→ INSTRUCTIONS TO FOLLOW
Please transcribe every record below exactly as it appears.

[Collection entries]
____________________
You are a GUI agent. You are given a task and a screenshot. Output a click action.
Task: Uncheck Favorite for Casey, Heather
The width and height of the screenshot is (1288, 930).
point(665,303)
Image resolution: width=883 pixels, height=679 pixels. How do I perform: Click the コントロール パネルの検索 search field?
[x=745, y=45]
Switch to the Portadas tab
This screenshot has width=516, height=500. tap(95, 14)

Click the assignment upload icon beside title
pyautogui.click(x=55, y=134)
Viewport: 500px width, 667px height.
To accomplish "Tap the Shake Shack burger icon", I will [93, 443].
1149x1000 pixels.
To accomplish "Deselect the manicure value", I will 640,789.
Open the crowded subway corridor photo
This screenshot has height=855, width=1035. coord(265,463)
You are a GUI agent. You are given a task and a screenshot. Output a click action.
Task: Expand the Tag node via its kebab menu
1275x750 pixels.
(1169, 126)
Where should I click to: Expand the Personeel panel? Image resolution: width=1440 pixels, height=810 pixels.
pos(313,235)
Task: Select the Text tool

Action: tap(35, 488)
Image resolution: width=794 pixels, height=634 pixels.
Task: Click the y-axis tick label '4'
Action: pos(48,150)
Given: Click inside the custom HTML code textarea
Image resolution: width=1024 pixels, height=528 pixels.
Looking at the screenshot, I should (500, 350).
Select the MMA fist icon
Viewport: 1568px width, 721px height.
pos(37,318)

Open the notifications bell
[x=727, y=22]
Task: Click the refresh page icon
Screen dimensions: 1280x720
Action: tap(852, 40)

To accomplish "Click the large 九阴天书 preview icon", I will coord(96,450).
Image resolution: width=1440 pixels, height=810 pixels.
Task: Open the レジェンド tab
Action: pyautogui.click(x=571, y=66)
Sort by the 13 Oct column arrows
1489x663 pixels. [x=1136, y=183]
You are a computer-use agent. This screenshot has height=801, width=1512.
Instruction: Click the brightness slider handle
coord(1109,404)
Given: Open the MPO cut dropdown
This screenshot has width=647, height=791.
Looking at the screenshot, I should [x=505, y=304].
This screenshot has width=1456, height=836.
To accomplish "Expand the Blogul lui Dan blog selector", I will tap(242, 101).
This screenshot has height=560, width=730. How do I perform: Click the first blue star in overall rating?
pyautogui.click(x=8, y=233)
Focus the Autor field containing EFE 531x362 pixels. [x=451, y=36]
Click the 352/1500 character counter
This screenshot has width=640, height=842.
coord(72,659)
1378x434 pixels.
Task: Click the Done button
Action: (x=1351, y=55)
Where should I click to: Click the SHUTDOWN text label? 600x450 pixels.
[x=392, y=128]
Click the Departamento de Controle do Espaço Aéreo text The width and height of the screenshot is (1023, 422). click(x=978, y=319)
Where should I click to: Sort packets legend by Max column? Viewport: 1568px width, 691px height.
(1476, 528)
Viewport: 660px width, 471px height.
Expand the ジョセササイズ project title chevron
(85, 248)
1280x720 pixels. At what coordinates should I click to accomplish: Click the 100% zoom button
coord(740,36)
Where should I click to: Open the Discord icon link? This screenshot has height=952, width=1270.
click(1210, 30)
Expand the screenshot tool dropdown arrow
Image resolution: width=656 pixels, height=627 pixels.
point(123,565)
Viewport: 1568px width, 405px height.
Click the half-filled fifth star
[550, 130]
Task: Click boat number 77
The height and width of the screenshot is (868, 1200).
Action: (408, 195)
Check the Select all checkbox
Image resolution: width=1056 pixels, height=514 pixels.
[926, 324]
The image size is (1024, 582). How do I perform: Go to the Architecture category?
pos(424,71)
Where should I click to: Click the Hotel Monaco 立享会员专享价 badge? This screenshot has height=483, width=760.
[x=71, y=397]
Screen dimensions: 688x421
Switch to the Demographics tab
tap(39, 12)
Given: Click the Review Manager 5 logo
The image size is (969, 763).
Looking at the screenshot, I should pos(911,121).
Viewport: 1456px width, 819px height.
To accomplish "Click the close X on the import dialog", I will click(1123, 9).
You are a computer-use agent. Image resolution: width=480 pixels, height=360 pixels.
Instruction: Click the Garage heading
____________________
→ RESPONSE BOX
You are a GUI agent. You are given a task and a screenshot. Output a click action.
Task: Uncheck Favorite for Casey, Heather
The width and height of the screenshot is (1288, 930).
point(665,303)
Image resolution: width=883 pixels, height=679 pixels. How do I perform: Click the コントロール パネルの検索 search field?
[x=745, y=45]
Switch to the Portadas tab
This screenshot has width=516, height=500. tap(95, 14)

Click the assignment upload icon beside title
pyautogui.click(x=55, y=134)
Viewport: 500px width, 667px height.
To accomplish "Tap the Shake Shack burger icon", I will [93, 443].
1149x1000 pixels.
To accomplish "Deselect the manicure value", I will 640,789.
Open the crowded subway corridor photo
This screenshot has height=855, width=1035. coord(265,463)
You are a GUI agent. You are given a task and a screenshot. Output a click action.
Task: Expand the Tag node via its kebab menu
1275x750 pixels.
(1169, 126)
Where should I click to: Expand the Personeel panel? Image resolution: width=1440 pixels, height=810 pixels.
pos(313,235)
Task: Select the Text tool

Action: tap(35, 488)
Image resolution: width=794 pixels, height=634 pixels.
Task: Click the y-axis tick label '4'
Action: pos(48,150)
Given: Click inside the custom HTML code textarea
Image resolution: width=1024 pixels, height=528 pixels.
Looking at the screenshot, I should (500, 350).
Select the MMA fist icon
Viewport: 1568px width, 721px height.
pos(37,318)

Open the notifications bell
[x=727, y=22]
Task: Click the refresh page icon
Screen dimensions: 1280x720
Action: tap(852, 40)

To accomplish "Click the large 九阴天书 preview icon", I will coord(96,450).
Image resolution: width=1440 pixels, height=810 pixels.
Task: Open the レジェンド tab
Action: pyautogui.click(x=571, y=66)
Sort by the 13 Oct column arrows
1489x663 pixels. [x=1136, y=183]
You are a computer-use agent. This screenshot has height=801, width=1512.
Instruction: Click the brightness slider handle
coord(1109,404)
Given: Open the MPO cut dropdown
This screenshot has width=647, height=791.
Looking at the screenshot, I should [x=505, y=304].
This screenshot has width=1456, height=836.
To accomplish "Expand the Blogul lui Dan blog selector", I will tap(242, 101).
This screenshot has height=560, width=730. How do I perform: Click the first blue star in overall rating?
pyautogui.click(x=8, y=233)
Focus the Autor field containing EFE 531x362 pixels. [x=451, y=36]
Click the 352/1500 character counter
This screenshot has width=640, height=842.
coord(72,659)
1378x434 pixels.
Task: Click the Done button
Action: (x=1351, y=55)
Where should I click to: Click the SHUTDOWN text label? 600x450 pixels.
[x=392, y=128]
Click the Departamento de Controle do Espaço Aéreo text The width and height of the screenshot is (1023, 422). click(x=978, y=319)
Where should I click to: Sort packets legend by Max column? Viewport: 1568px width, 691px height.
(1476, 528)
Viewport: 660px width, 471px height.
Expand the ジョセササイズ project title chevron
(85, 248)
1280x720 pixels. At what coordinates should I click to accomplish: Click the 100% zoom button
coord(740,36)
Where should I click to: Open the Discord icon link? This screenshot has height=952, width=1270.
click(1210, 30)
Expand the screenshot tool dropdown arrow
Image resolution: width=656 pixels, height=627 pixels.
point(123,565)
Viewport: 1568px width, 405px height.
Click the half-filled fifth star
[550, 130]
Task: Click boat number 77
The height and width of the screenshot is (868, 1200).
Action: (408, 195)
Check the Select all checkbox
Image resolution: width=1056 pixels, height=514 pixels.
[926, 324]
The image size is (1024, 582). How do I perform: Go to the Architecture category?
pos(424,71)
Where should I click to: Click the Hotel Monaco 立享会员专享价 badge? This screenshot has height=483, width=760.
[x=71, y=397]
Screen dimensions: 688x421
Switch to the Demographics tab
tap(39, 12)
Given: Click the Review Manager 5 logo
The image size is (969, 763).
Looking at the screenshot, I should pos(911,121).
Viewport: 1456px width, 819px height.
To accomplish "Click the close X on the import dialog", I will click(1123, 9).
You are a computer-use agent. Image resolution: width=480 pixels, height=360 pixels.
Instruction: Click the Garage heading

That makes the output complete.